My Self-Initiated Python and AI for Chemistry Learning
Learning to code as a chemist raises an immediate question, where do you actually start? Generic Python courses exist in abundance, but most of them are built around problems with no scientific relevance. Getting comfortable with the python language is useful, but the goal here was always something more specific.Understanding how computational tools apply to chemistry and drug discovery. This is a rundown of what I have doing and the materials I have applied, roughly in the order I approached it, and why each one was worth the time.
Charles Weiss - Scientific Computing for Chemists with Python
The natural starting point for anyone coming from a chemistry background with little or no programming experience. The course is free, structured as interactive notebooks, and written in a way that keeps the focus on scientific application throughout. Each chapter covers a topic you will actually encounter data handling, plotting, working with spectral data rather than abstract programming exercises disconnected from any real context, as well as covering the python fundamentals with a chemistry focus throughout. There are exercises at the end of each chapter and pointers to external reading where relevant.
The notebook format is part of why it works well early on. You are reading, running, and modifying code in the same place, which keeps the feedback loop tight and lowers the barrier to just trying things.
Scientific Computing for Chemists
Reaching Out to My Lecturer
The University of Reading introduced a new module, Python, AI and Machine Learning for the Chemical Sciences, for the 2025/26 academic year, alongside a computationally focused final year project with Dr Mauricio Cafiero. I am currently on placement and will not return to university until September, but I arranged a video call with Dr Cafiero to get a clearer sense of direction. He helped me understand which resources were worth prioritising, recommended some background reading, and gave me access to the module content on Blackboard so I could get a head start. It was a useful conversation and I would encourage anyone in a similar position to make that kind of contact early rather than waiting until they are back in the building.
Dr Cafiero’s Teaching Repository - CafChemTeach
Dr Cafiero’s CafChemTeach repository contains the notebooks and supporting materials for the module itself. It covers building multilayer perceptrons with PyTorch and creating chatbots using Hugging Face models, content that maps directly onto what the module will cover when I return in September. Having access to it during placement means I can work through the material at my own pace rather than encountering it cold in the first week back.
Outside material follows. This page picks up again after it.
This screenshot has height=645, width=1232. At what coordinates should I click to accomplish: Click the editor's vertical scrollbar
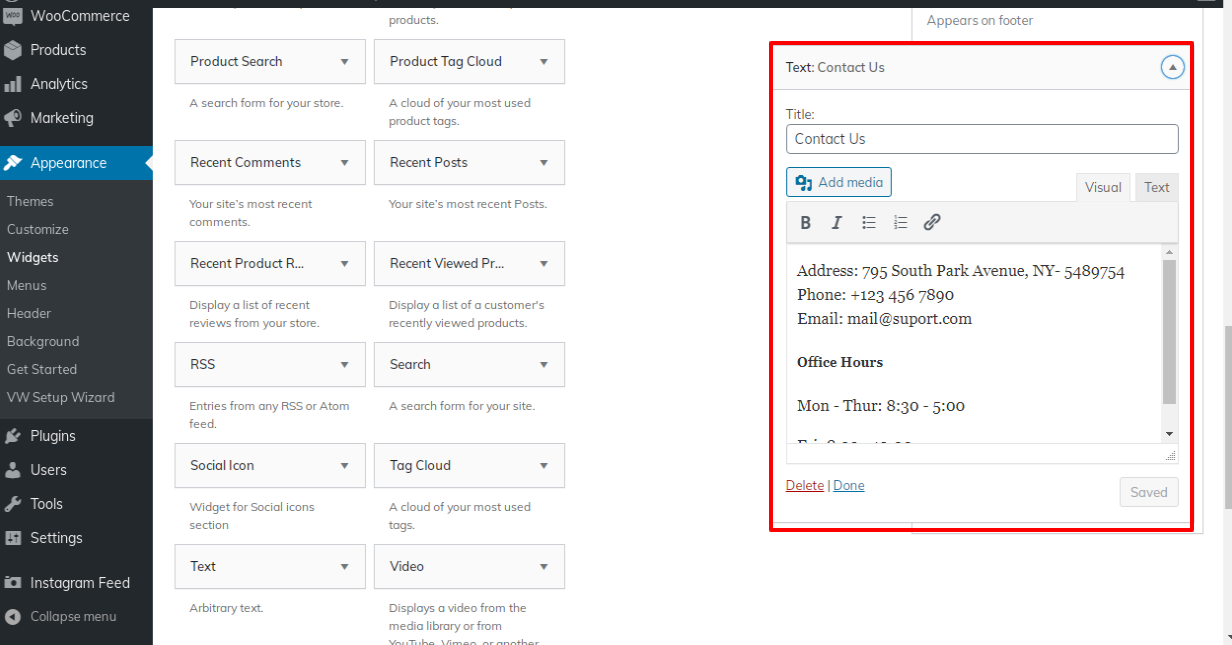(x=1169, y=332)
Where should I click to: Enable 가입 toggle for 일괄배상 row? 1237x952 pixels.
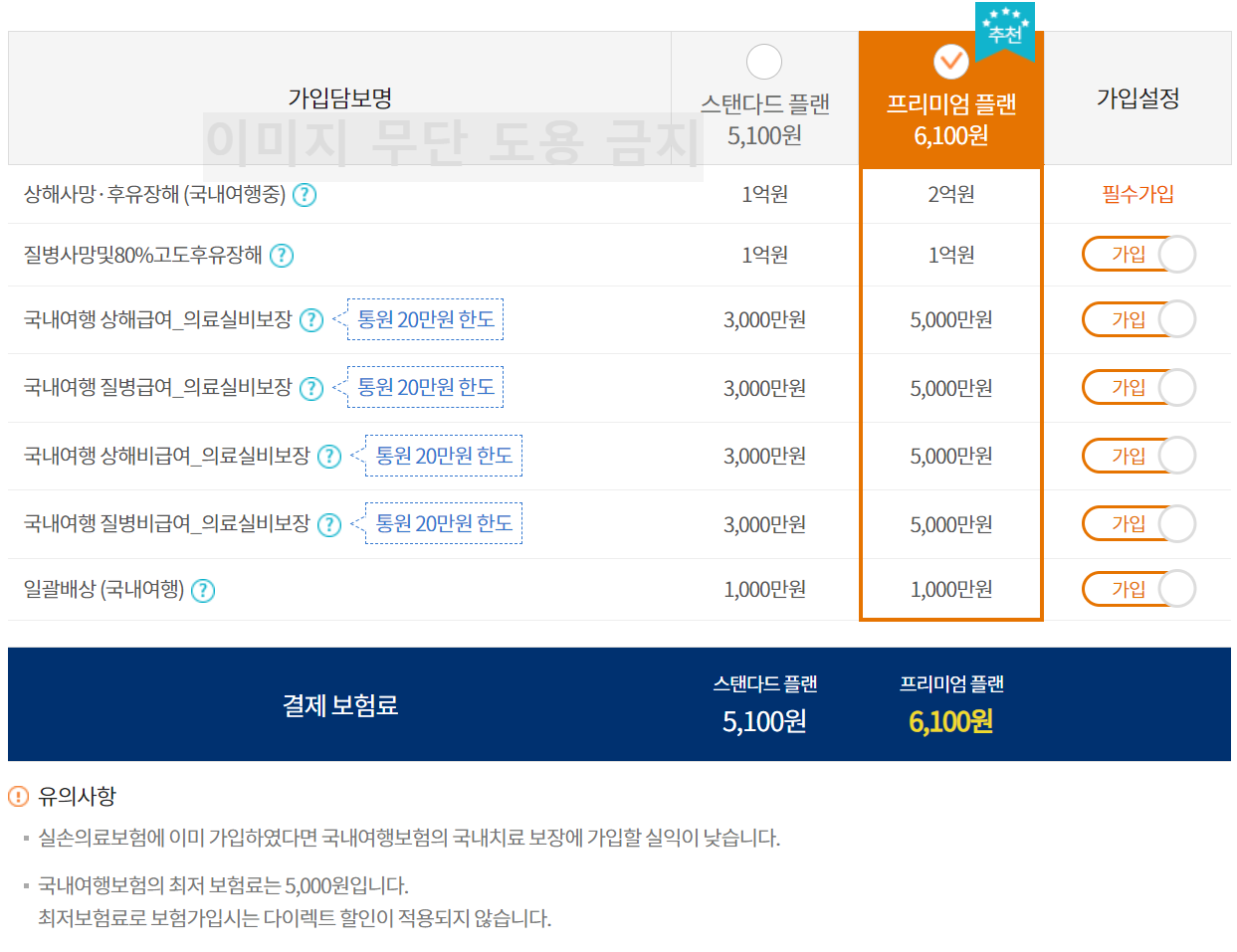[1138, 588]
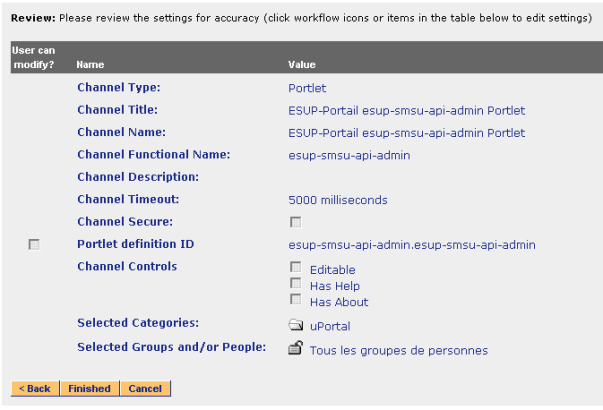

The Hundred-Page Machine Learning Book - Andriy Burkov
Recommended by Dr Cafiero following our call. It is available as a free PDF under a read-first, buy-later principle. Rather than a tutorial resource, this is background reading. It covers the theory and mathematics behind common machine learning algorithms in a concise and accessible way. It is useful for understanding what is actually happening inside the methods you end up using, rather than treating them as black boxes. Worth reading alongside more practical work rather than in isolation.
The Hundred-Page Machine Learning Book
Linear Algebra and Calculus
I did not do A-level maths, and some of the notation that appears in machine learning literature, summations, partial derivatives, matrix operations – was difficult to follow without some grounding in it. Spending time on this before going deeper into the theory made a real difference.
LinkedIn Learning: Machine Learning Foundations (Terezija Semenski)
A solid introductory course that covers the mathematical foundations without assuming much prior knowledge. Useful for building enough familiarity with the underlying concepts to follow along when they appear in more technical material.
YouTube
Some aspects of machine learning are difficult to grasp from text alone, particularly anything involving how neural networks actually learn or how linear algebra operations translate into something geometrically meaningful. Video filled that gap for me.
3Blue1Brown is the clearest recommendation I can make here. Their series on neural networks and their separate series on linear algebra and calculus are genuinely excellent, they build visual intuition for concepts that can feel abstract when you encounter them written down. If you are finding something difficult to picture, there is a reasonable chance Grant Sanderson has made a video about it.
Data Professor produces content specifically oriented around data science in biology and chemistry, which makes it more directly relevant than most general machine learning channels. His videos on building QSAR models and working with biological datasets are particularly useful if you are coming at this from a pharmaceutical science angle.
Daniel Bourke covers machine learning and PyTorch in a clear, project-oriented way. His content is well structured and he is good at explaining the practical side of building and training models rather than just the theory. A useful complement to more formal resources.
Pat Walters - Practical Cheminformatics Tutorials
This is where the learning becomes domain-specific in a more serious way. Pat Walters is a computational chemist with decades of industry experience, and his tutorial repository is a collection of Jupyter notebooks covering cheminformatics as it is actually practised in drug discovery, QSAR modelling, molecular clustering, structure-activity relationships, generative models, and docking. There is a useful full overview on DeepWiki if you want a sense of the scope before diving in.
Unlike the Weiss course, it is not written as a guided introduction the notebooks assume you are already comfortable with Python and are ready to work with RDKit, scikit-learn, and similar libraries. It also runs primarily in Google Colab rather than a local environment, which changes the workflow slightly. Coming to it after building some foundations means you can focus on the chemistry and the methodology rather than fighting the syntax.